_WORK TASK_. Repeat, exactly as written, the lines of the records below from the first through the line with "This screenshot has width=1543, height=784.", but none past it.

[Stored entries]
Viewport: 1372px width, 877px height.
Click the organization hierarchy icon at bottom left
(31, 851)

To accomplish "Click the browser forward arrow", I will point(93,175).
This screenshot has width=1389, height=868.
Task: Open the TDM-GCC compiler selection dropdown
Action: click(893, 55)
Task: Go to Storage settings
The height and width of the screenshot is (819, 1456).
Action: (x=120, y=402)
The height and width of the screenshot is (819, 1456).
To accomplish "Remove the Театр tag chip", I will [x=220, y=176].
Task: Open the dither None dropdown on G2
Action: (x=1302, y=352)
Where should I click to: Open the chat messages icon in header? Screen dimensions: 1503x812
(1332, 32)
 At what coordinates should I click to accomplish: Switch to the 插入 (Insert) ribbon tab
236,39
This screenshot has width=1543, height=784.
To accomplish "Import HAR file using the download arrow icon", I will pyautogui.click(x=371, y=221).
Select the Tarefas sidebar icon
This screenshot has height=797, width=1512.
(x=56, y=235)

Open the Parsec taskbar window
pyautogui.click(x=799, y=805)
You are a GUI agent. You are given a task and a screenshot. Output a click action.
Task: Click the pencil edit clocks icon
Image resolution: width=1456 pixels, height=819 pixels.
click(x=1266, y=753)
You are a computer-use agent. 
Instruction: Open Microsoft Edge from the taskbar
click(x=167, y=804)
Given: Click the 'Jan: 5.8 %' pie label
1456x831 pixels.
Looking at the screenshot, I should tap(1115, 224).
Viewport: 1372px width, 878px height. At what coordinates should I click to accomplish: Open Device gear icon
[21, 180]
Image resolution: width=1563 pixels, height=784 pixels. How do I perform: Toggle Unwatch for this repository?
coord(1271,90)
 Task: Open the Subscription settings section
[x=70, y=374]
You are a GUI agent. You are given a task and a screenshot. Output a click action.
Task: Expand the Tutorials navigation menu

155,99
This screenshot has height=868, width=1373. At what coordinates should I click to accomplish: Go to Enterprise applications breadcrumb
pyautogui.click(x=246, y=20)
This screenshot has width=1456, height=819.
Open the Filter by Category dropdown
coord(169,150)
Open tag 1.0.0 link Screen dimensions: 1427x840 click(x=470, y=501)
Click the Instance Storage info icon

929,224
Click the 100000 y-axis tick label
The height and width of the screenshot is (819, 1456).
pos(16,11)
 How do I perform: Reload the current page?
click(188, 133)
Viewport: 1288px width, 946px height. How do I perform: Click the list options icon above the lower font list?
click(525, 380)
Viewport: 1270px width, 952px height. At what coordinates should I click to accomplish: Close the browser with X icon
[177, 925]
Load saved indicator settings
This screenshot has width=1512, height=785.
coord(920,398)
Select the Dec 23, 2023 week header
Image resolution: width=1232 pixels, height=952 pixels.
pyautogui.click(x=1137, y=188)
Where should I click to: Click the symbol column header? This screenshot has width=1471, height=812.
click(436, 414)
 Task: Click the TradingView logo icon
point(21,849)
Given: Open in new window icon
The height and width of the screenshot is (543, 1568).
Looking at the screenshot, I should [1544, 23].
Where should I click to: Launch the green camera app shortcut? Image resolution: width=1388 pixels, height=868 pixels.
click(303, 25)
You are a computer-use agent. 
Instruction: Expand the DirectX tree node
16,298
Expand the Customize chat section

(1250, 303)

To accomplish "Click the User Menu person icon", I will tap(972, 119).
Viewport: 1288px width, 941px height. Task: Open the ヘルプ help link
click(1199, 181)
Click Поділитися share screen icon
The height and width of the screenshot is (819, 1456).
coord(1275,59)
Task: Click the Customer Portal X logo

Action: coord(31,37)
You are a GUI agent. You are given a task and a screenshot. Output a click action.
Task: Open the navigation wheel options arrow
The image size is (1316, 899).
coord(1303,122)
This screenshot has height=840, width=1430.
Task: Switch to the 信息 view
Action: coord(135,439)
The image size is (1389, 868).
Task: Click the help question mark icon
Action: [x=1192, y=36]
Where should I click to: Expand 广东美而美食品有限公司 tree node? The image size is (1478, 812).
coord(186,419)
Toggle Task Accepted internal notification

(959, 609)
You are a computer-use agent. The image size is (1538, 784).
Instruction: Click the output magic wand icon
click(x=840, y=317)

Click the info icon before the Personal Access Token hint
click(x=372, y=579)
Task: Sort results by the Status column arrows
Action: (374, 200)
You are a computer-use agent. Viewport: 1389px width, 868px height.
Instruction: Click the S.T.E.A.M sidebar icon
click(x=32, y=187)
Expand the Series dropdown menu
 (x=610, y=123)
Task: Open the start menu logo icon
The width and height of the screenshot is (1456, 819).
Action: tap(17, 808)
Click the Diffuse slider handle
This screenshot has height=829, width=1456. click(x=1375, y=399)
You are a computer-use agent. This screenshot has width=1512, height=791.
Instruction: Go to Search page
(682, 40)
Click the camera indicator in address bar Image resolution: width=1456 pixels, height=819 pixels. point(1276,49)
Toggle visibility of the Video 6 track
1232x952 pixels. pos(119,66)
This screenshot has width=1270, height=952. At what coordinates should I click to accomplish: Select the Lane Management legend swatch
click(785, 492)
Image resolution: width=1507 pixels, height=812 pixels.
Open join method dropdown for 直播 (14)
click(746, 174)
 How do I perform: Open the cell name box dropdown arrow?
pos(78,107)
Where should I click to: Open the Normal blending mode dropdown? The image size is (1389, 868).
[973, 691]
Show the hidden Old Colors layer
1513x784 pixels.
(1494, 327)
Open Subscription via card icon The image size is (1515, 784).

_RESPONSE TO THIS TASK_.
Viewport: 1372px width, 877px height.
Click the organization hierarchy icon at bottom left
(31, 851)

To accomplish "Click the browser forward arrow", I will point(93,175).
This screenshot has width=1389, height=868.
Task: Open the TDM-GCC compiler selection dropdown
Action: click(893, 55)
Task: Go to Storage settings
The height and width of the screenshot is (819, 1456).
Action: (x=120, y=402)
The height and width of the screenshot is (819, 1456).
To accomplish "Remove the Театр tag chip", I will [x=220, y=176].
Task: Open the dither None dropdown on G2
Action: (x=1302, y=352)
Where should I click to: Open the chat messages icon in header? Screen dimensions: 1503x812
(1332, 32)
 At what coordinates should I click to accomplish: Switch to the 插入 (Insert) ribbon tab
236,39
This screenshot has width=1543, height=784.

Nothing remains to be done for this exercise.